• Written task:
Rewrite the entries from the first line up to and including the line with "I want to click on y-tick-label: 4, so", changing "screenshot" to "screen capture" and leaving everything else as it is.

• Given records:
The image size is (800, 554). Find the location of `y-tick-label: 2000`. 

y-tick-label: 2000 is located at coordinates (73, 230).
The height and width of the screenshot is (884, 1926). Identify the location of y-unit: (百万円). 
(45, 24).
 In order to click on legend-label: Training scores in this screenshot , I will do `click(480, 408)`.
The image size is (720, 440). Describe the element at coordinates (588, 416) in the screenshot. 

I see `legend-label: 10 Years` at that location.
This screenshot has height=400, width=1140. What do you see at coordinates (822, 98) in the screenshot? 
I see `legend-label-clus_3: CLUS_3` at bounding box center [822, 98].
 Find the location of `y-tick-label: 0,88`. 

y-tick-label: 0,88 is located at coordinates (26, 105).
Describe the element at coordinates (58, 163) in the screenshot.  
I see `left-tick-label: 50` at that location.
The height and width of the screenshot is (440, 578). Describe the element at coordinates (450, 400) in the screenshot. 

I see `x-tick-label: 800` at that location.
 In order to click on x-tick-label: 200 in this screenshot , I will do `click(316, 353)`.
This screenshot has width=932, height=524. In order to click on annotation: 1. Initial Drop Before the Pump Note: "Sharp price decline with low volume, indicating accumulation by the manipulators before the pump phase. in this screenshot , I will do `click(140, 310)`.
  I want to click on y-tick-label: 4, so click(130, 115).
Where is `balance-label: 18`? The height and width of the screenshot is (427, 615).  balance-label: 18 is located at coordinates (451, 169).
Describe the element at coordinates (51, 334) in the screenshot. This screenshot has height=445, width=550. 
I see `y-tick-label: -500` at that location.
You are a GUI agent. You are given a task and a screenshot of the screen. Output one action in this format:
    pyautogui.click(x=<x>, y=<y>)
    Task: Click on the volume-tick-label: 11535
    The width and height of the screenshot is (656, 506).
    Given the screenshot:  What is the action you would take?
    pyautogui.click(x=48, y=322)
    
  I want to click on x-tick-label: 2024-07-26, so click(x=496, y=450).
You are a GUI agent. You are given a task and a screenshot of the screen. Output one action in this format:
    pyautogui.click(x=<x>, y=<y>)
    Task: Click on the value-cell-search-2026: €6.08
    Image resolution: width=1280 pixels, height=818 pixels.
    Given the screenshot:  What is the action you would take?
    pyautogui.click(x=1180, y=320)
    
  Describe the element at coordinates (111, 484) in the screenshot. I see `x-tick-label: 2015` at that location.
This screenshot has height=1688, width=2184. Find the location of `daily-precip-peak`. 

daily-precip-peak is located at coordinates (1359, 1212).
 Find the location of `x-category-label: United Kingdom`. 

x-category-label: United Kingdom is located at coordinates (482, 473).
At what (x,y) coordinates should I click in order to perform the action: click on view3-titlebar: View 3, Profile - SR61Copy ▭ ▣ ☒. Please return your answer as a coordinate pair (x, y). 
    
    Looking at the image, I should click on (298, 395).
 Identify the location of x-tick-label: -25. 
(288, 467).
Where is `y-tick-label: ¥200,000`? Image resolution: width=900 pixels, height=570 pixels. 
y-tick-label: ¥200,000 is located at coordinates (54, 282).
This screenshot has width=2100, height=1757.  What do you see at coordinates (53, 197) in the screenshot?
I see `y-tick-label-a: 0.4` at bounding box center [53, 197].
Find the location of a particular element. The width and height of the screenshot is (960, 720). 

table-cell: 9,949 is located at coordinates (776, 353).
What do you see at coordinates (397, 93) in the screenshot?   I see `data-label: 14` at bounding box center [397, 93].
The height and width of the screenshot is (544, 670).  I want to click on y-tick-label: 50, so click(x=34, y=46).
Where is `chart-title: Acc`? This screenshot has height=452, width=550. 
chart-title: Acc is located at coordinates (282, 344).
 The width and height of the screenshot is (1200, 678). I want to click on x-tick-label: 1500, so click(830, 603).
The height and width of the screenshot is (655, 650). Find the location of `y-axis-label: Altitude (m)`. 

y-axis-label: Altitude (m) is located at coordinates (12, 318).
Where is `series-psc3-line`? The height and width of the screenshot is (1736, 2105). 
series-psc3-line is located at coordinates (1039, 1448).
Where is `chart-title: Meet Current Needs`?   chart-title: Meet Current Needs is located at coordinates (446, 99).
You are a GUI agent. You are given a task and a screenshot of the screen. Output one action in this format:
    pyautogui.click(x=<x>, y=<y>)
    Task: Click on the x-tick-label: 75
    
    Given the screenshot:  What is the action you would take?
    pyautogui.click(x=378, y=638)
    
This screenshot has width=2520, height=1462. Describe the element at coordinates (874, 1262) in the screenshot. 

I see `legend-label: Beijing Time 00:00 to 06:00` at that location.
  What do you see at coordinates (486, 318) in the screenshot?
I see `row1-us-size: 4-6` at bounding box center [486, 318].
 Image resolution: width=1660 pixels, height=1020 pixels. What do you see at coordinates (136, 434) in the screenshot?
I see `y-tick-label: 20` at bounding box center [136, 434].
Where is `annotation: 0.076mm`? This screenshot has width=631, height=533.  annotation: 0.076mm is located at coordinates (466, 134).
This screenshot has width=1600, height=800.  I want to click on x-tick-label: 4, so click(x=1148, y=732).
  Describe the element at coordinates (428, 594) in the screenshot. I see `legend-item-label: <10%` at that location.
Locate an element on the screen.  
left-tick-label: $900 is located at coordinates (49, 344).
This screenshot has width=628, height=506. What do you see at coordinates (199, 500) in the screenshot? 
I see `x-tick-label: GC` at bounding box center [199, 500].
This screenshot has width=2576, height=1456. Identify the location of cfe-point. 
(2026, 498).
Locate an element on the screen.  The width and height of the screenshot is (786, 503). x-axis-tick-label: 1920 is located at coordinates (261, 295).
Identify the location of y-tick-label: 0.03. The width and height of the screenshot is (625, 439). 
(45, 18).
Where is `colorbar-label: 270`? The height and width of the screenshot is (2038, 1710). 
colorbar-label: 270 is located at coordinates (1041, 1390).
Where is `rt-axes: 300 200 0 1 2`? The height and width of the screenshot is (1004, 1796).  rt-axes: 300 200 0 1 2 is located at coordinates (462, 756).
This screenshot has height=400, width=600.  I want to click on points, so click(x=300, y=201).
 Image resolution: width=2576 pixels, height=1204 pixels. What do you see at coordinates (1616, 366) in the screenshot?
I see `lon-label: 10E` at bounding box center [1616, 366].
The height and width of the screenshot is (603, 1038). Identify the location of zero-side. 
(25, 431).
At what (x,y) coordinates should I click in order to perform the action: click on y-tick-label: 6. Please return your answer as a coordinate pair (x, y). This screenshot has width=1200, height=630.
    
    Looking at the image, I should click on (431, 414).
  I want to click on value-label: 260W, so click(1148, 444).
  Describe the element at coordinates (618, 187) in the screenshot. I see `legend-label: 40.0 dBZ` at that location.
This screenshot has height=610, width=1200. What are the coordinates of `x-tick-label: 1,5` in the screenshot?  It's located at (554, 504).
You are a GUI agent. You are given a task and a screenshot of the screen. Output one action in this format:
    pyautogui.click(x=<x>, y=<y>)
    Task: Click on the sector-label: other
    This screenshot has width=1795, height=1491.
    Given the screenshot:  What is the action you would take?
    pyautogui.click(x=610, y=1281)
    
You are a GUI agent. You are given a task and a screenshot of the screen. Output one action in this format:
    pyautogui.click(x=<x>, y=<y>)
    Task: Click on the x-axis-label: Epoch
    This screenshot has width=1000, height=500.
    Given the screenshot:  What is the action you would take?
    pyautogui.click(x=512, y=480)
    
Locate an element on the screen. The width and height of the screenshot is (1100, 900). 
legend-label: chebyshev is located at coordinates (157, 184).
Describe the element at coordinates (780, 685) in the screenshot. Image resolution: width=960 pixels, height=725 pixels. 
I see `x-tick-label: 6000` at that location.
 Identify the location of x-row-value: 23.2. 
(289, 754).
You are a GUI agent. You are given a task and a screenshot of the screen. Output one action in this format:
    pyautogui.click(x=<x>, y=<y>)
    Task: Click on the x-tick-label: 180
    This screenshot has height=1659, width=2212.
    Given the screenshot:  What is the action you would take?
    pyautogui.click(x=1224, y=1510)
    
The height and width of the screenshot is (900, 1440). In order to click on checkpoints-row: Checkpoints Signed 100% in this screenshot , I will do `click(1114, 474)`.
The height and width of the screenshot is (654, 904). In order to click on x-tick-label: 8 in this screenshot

• Final answer:
The image size is (800, 554). Find the location of `y-tick-label: 2000`. 

y-tick-label: 2000 is located at coordinates (73, 230).
The height and width of the screen capture is (884, 1926). Identify the location of y-unit: (百万円). 
(45, 24).
 In order to click on legend-label: Training scores in this screen capture , I will do `click(480, 408)`.
The image size is (720, 440). Describe the element at coordinates (588, 416) in the screen capture. 

I see `legend-label: 10 Years` at that location.
This screen capture has height=400, width=1140. What do you see at coordinates (822, 98) in the screen capture? 
I see `legend-label-clus_3: CLUS_3` at bounding box center [822, 98].
 Find the location of `y-tick-label: 0,88`. 

y-tick-label: 0,88 is located at coordinates (26, 105).
Describe the element at coordinates (58, 163) in the screen capture.  
I see `left-tick-label: 50` at that location.
The height and width of the screen capture is (440, 578). Describe the element at coordinates (450, 400) in the screen capture. 

I see `x-tick-label: 800` at that location.
 In order to click on x-tick-label: 200 in this screen capture , I will do `click(316, 353)`.
This screen capture has width=932, height=524. In order to click on annotation: 1. Initial Drop Before the Pump Note: "Sharp price decline with low volume, indicating accumulation by the manipulators before the pump phase. in this screen capture , I will do `click(140, 310)`.
  I want to click on y-tick-label: 4, so click(130, 115).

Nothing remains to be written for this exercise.